Records from a data source
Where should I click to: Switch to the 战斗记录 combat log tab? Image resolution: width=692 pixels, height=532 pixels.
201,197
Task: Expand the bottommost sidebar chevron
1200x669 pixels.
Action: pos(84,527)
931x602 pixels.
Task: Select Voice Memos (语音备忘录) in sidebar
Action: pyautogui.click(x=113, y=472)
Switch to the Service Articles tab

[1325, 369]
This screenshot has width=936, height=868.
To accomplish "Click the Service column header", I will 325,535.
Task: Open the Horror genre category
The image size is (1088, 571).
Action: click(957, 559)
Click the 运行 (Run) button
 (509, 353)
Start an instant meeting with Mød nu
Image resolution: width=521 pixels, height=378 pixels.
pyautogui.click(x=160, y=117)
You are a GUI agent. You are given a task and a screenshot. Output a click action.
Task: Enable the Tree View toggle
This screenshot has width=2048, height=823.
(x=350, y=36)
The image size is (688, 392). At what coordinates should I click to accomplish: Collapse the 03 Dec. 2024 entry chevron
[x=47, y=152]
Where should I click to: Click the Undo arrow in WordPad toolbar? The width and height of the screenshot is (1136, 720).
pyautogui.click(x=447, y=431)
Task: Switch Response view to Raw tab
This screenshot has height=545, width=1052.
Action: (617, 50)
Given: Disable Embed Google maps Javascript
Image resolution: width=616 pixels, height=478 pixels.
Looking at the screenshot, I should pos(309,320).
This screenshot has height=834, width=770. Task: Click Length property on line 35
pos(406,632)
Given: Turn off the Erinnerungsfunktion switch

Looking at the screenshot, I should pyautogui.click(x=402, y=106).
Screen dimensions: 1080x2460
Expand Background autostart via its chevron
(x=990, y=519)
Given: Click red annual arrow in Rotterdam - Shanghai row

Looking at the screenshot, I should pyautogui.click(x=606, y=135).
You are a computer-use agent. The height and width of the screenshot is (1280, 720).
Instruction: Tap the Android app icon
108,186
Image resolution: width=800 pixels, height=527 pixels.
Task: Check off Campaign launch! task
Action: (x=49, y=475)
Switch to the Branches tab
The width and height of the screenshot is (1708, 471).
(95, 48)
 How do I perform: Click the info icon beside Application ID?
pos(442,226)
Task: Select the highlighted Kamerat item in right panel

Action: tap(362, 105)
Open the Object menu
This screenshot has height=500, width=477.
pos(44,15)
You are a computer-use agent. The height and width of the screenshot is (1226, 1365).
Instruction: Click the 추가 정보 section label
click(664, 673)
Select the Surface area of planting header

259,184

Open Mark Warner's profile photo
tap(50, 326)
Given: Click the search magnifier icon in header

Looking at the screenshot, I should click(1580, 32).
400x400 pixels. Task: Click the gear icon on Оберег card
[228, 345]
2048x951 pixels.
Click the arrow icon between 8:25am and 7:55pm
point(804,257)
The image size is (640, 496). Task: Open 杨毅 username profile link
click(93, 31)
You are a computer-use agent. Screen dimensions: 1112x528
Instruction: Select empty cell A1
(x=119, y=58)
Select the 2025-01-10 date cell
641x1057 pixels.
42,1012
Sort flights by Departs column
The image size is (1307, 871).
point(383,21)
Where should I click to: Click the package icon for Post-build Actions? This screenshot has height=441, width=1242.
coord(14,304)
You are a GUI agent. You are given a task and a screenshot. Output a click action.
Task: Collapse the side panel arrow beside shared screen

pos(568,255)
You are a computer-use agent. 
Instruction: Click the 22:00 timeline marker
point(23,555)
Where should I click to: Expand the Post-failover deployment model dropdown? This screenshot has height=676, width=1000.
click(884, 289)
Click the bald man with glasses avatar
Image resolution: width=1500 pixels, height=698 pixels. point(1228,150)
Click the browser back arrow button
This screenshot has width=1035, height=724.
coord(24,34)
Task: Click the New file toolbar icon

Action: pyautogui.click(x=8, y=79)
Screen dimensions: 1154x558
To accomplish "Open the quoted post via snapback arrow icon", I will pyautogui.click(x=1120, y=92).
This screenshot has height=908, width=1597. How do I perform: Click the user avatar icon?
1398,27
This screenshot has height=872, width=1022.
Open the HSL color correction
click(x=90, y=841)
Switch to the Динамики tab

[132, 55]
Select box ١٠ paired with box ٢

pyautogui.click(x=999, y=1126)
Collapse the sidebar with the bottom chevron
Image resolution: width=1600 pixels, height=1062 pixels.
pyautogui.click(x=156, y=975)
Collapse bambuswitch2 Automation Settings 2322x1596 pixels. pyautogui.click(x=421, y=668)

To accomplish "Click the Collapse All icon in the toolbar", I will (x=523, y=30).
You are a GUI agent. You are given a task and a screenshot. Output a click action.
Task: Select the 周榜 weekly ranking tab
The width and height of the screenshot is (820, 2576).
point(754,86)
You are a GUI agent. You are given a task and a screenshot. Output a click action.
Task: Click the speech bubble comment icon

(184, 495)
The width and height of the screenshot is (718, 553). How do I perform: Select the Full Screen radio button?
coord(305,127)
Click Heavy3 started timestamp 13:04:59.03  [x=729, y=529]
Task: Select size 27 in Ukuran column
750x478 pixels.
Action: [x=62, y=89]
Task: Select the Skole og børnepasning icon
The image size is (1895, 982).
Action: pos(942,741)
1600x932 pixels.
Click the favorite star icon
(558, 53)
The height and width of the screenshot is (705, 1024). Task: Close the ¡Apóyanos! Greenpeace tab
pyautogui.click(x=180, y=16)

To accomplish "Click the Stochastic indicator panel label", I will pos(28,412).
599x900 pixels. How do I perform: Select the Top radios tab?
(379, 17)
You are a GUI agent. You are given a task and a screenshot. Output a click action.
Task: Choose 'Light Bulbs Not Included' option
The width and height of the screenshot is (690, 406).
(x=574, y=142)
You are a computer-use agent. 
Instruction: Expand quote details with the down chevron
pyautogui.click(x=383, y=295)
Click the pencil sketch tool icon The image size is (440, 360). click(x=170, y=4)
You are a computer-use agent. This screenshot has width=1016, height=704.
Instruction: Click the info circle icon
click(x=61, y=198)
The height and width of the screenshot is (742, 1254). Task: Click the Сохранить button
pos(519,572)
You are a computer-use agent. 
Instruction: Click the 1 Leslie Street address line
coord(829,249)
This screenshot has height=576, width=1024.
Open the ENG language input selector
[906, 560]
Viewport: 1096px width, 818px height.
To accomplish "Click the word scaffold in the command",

EXERCISE BRIEF: Above are the records; copy all of them exactly.

REPLY:
Where should I click to: Switch to the 战斗记录 combat log tab? Image resolution: width=692 pixels, height=532 pixels.
201,197
Task: Expand the bottommost sidebar chevron
1200x669 pixels.
Action: pos(84,527)
931x602 pixels.
Task: Select Voice Memos (语音备忘录) in sidebar
Action: pyautogui.click(x=113, y=472)
Switch to the Service Articles tab

[1325, 369]
This screenshot has width=936, height=868.
To accomplish "Click the Service column header", I will 325,535.
Task: Open the Horror genre category
The image size is (1088, 571).
Action: click(957, 559)
Click the 运行 (Run) button
 (509, 353)
Start an instant meeting with Mød nu
Image resolution: width=521 pixels, height=378 pixels.
pyautogui.click(x=160, y=117)
You are a GUI agent. You are given a task and a screenshot. Output a click action.
Task: Enable the Tree View toggle
This screenshot has width=2048, height=823.
(x=350, y=36)
The image size is (688, 392). At what coordinates should I click to accomplish: Collapse the 03 Dec. 2024 entry chevron
[x=47, y=152]
Where should I click to: Click the Undo arrow in WordPad toolbar? The width and height of the screenshot is (1136, 720).
pyautogui.click(x=447, y=431)
Task: Switch Response view to Raw tab
This screenshot has height=545, width=1052.
Action: (617, 50)
Given: Disable Embed Google maps Javascript
Image resolution: width=616 pixels, height=478 pixels.
Looking at the screenshot, I should pos(309,320).
This screenshot has height=834, width=770. Task: Click Length property on line 35
pos(406,632)
Given: Turn off the Erinnerungsfunktion switch

Looking at the screenshot, I should pyautogui.click(x=402, y=106).
Screen dimensions: 1080x2460
Expand Background autostart via its chevron
(x=990, y=519)
Given: Click red annual arrow in Rotterdam - Shanghai row

Looking at the screenshot, I should pyautogui.click(x=606, y=135).
You are a computer-use agent. The height and width of the screenshot is (1280, 720).
Instruction: Tap the Android app icon
108,186
Image resolution: width=800 pixels, height=527 pixels.
Task: Check off Campaign launch! task
Action: (x=49, y=475)
Switch to the Branches tab
The width and height of the screenshot is (1708, 471).
(95, 48)
 How do I perform: Click the info icon beside Application ID?
pos(442,226)
Task: Select the highlighted Kamerat item in right panel

Action: tap(362, 105)
Open the Object menu
This screenshot has height=500, width=477.
pos(44,15)
You are a computer-use agent. The height and width of the screenshot is (1226, 1365).
Instruction: Click the 추가 정보 section label
click(664, 673)
Select the Surface area of planting header

259,184

Open Mark Warner's profile photo
tap(50, 326)
Given: Click the search magnifier icon in header

Looking at the screenshot, I should click(1580, 32).
400x400 pixels. Task: Click the gear icon on Оберег card
[228, 345]
2048x951 pixels.
Click the arrow icon between 8:25am and 7:55pm
point(804,257)
The image size is (640, 496). Task: Open 杨毅 username profile link
click(93, 31)
You are a computer-use agent. Screen dimensions: 1112x528
Instruction: Select empty cell A1
(x=119, y=58)
Select the 2025-01-10 date cell
641x1057 pixels.
42,1012
Sort flights by Departs column
The image size is (1307, 871).
point(383,21)
Where should I click to: Click the package icon for Post-build Actions? This screenshot has height=441, width=1242.
coord(14,304)
You are a GUI agent. You are given a task and a screenshot. Output a click action.
Task: Collapse the side panel arrow beside shared screen

pos(568,255)
You are a computer-use agent. 
Instruction: Click the 22:00 timeline marker
point(23,555)
Where should I click to: Expand the Post-failover deployment model dropdown? This screenshot has height=676, width=1000.
click(884, 289)
Click the bald man with glasses avatar
Image resolution: width=1500 pixels, height=698 pixels. point(1228,150)
Click the browser back arrow button
This screenshot has width=1035, height=724.
coord(24,34)
Task: Click the New file toolbar icon

Action: pyautogui.click(x=8, y=79)
Screen dimensions: 1154x558
To accomplish "Open the quoted post via snapback arrow icon", I will pyautogui.click(x=1120, y=92).
This screenshot has height=908, width=1597. How do I perform: Click the user avatar icon?
1398,27
This screenshot has height=872, width=1022.
Open the HSL color correction
click(x=90, y=841)
Switch to the Динамики tab

[132, 55]
Select box ١٠ paired with box ٢

pyautogui.click(x=999, y=1126)
Collapse the sidebar with the bottom chevron
Image resolution: width=1600 pixels, height=1062 pixels.
pyautogui.click(x=156, y=975)
Collapse bambuswitch2 Automation Settings 2322x1596 pixels. pyautogui.click(x=421, y=668)

To accomplish "Click the Collapse All icon in the toolbar", I will (x=523, y=30).
You are a GUI agent. You are given a task and a screenshot. Output a click action.
Task: Select the 周榜 weekly ranking tab
The width and height of the screenshot is (820, 2576).
point(754,86)
You are a GUI agent. You are given a task and a screenshot. Output a click action.
Task: Click the speech bubble comment icon

(184, 495)
The width and height of the screenshot is (718, 553). How do I perform: Select the Full Screen radio button?
coord(305,127)
Click Heavy3 started timestamp 13:04:59.03  [x=729, y=529]
Task: Select size 27 in Ukuran column
750x478 pixels.
Action: [x=62, y=89]
Task: Select the Skole og børnepasning icon
The image size is (1895, 982).
Action: pos(942,741)
1600x932 pixels.
Click the favorite star icon
(558, 53)
The height and width of the screenshot is (705, 1024). Task: Close the ¡Apóyanos! Greenpeace tab
pyautogui.click(x=180, y=16)

To accomplish "Click the Stochastic indicator panel label", I will pos(28,412).
599x900 pixels. How do I perform: Select the Top radios tab?
(379, 17)
You are a GUI agent. You are given a task and a screenshot. Output a click action.
Task: Choose 'Light Bulbs Not Included' option
The width and height of the screenshot is (690, 406).
(x=574, y=142)
You are a computer-use agent. 
Instruction: Expand quote details with the down chevron
pyautogui.click(x=383, y=295)
Click the pencil sketch tool icon The image size is (440, 360). click(x=170, y=4)
You are a computer-use agent. This screenshot has width=1016, height=704.
Instruction: Click the info circle icon
click(x=61, y=198)
The height and width of the screenshot is (742, 1254). Task: Click the Сохранить button
pos(519,572)
You are a computer-use agent. 
Instruction: Click the 1 Leslie Street address line
coord(829,249)
This screenshot has height=576, width=1024.
Open the ENG language input selector
[906, 560]
Viewport: 1096px width, 818px height.
To accomplish "Click the word scaffold in the command",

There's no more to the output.